| Problem description |
What you should give back is every line from the one containing "Open the settings gear icon" through the last line of the records below, word for word and without pictures.

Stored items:
◆ ◆ ◆ ◆ ◆

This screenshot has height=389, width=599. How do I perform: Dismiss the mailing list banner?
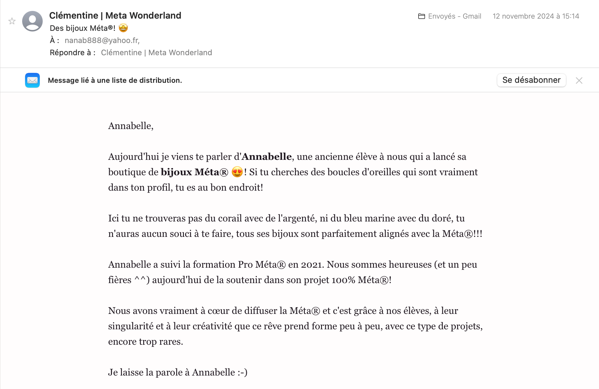(579, 81)
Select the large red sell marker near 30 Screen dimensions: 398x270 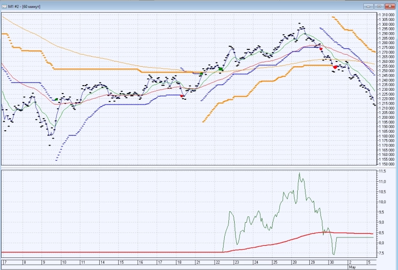(x=335, y=67)
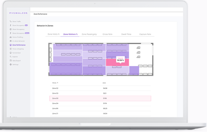Switch to the Dwell Time tab
The height and width of the screenshot is (132, 207).
tap(126, 34)
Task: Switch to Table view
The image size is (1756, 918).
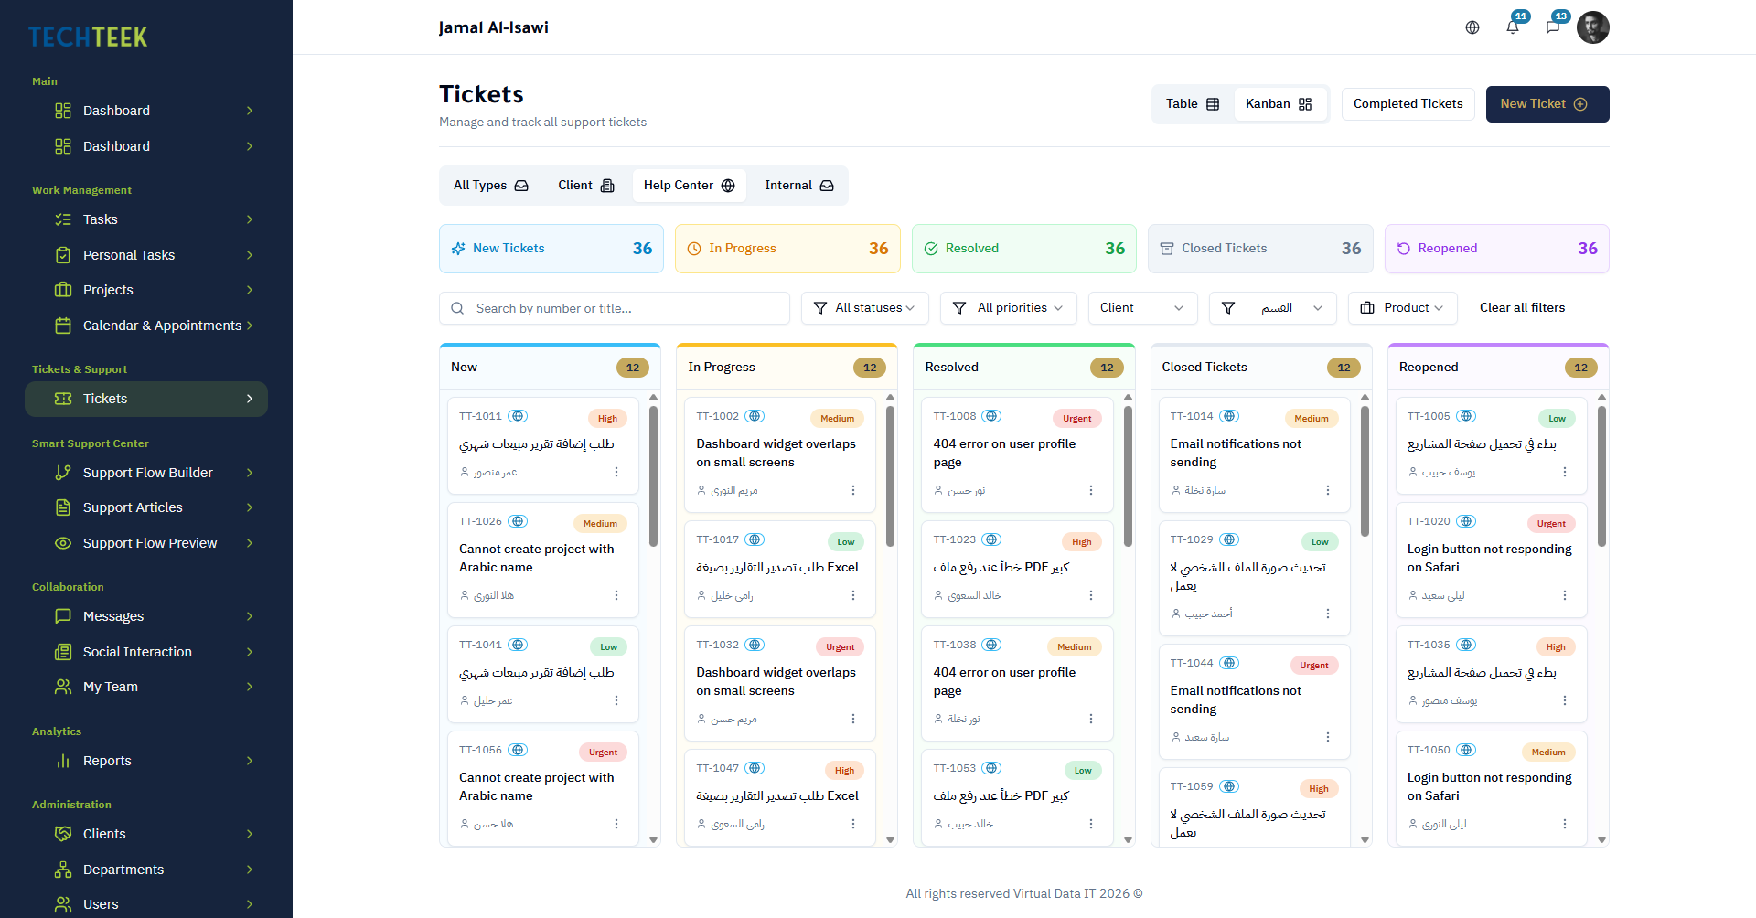Action: [x=1193, y=104]
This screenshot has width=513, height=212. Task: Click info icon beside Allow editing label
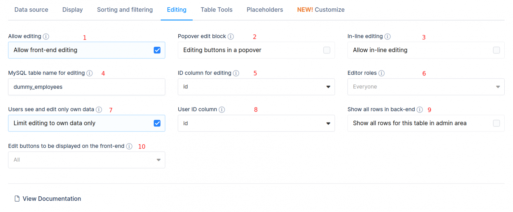[x=46, y=36]
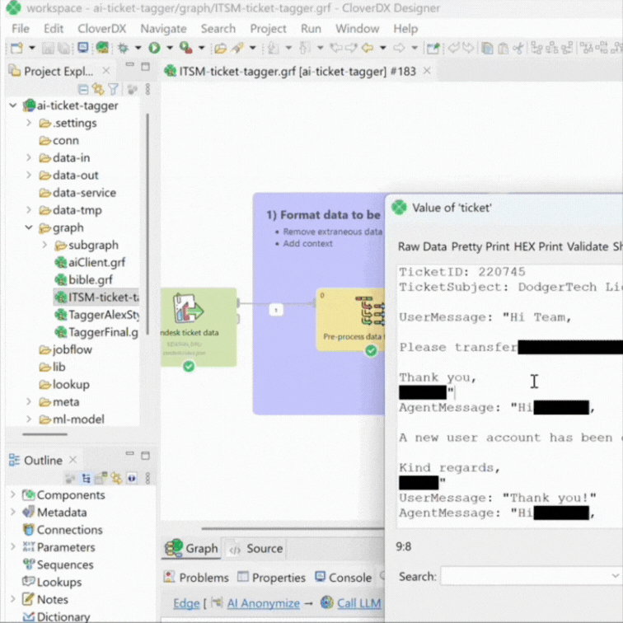This screenshot has width=623, height=623.
Task: Expand the data-in folder
Action: click(x=29, y=158)
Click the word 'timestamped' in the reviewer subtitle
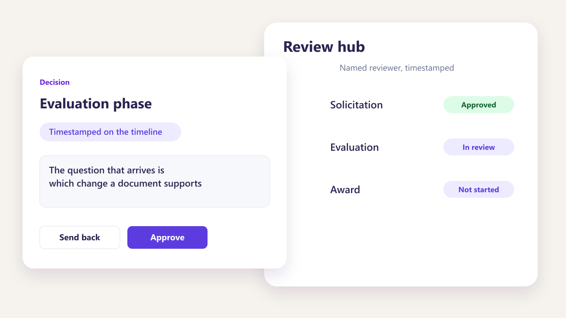This screenshot has height=318, width=566. point(430,68)
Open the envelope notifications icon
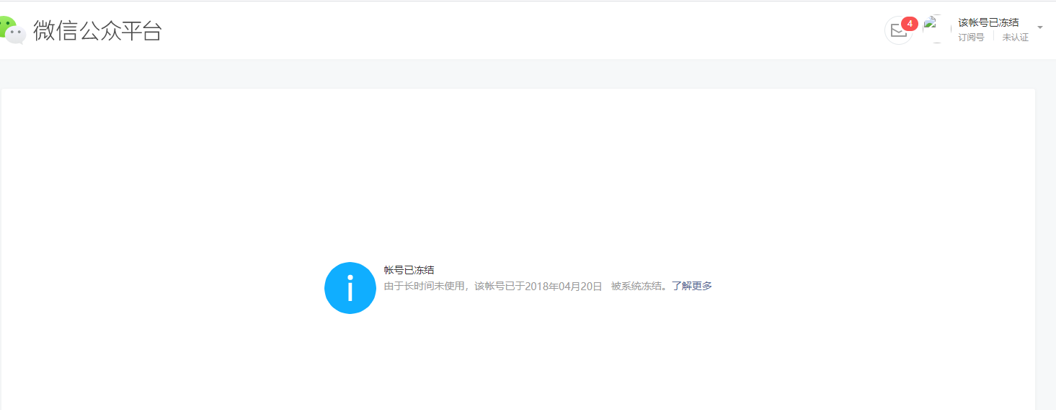The height and width of the screenshot is (410, 1056). pyautogui.click(x=898, y=30)
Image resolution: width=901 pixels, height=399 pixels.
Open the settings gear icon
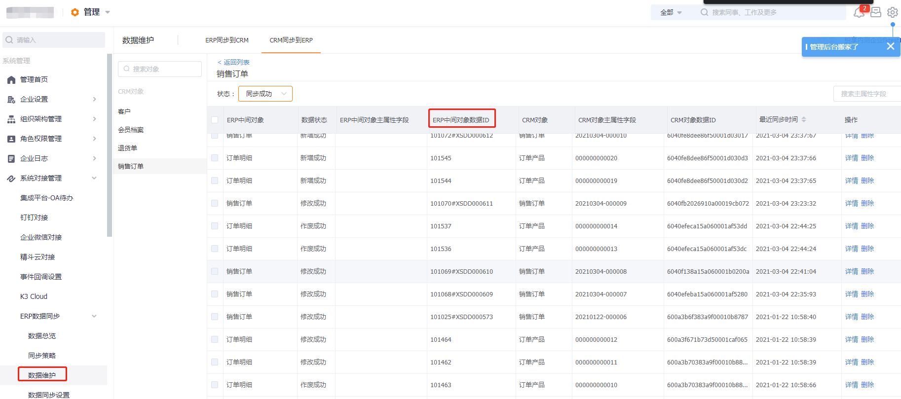pyautogui.click(x=892, y=12)
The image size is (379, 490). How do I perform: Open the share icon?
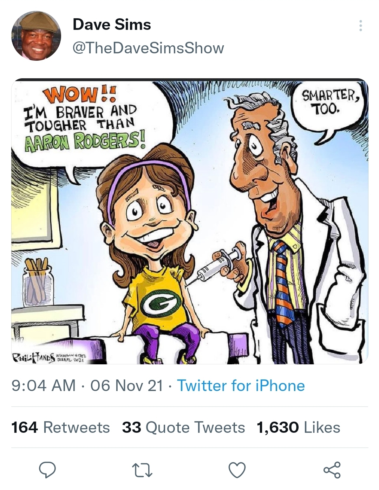tap(332, 470)
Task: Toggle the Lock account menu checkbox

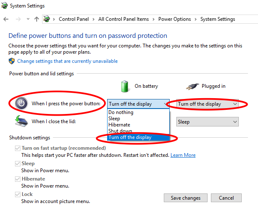Action: point(18,194)
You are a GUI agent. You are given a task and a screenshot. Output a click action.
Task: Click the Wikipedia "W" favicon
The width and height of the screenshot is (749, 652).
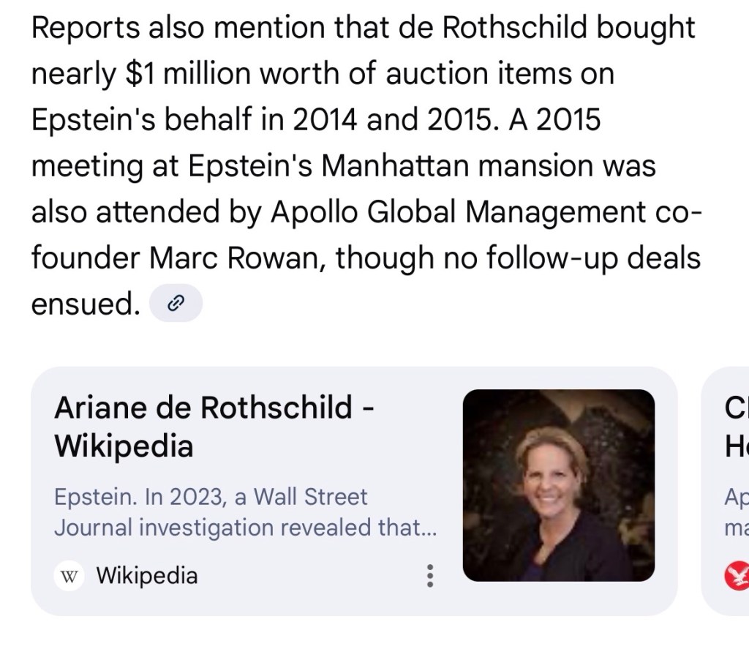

◆ ◆ ◆ ◆ ◆

| Exercise result |
Open the settings gear icon
pyautogui.click(x=892, y=12)
The image size is (379, 490). How do I perform: Open the share icon?
tap(332, 470)
Task: Toggle the Lock account menu checkbox

Action: point(18,194)
You are a GUI agent. You are given a task and a screenshot. Output a click action.
Task: Click the Wikipedia "W" favicon
The width and height of the screenshot is (749, 652).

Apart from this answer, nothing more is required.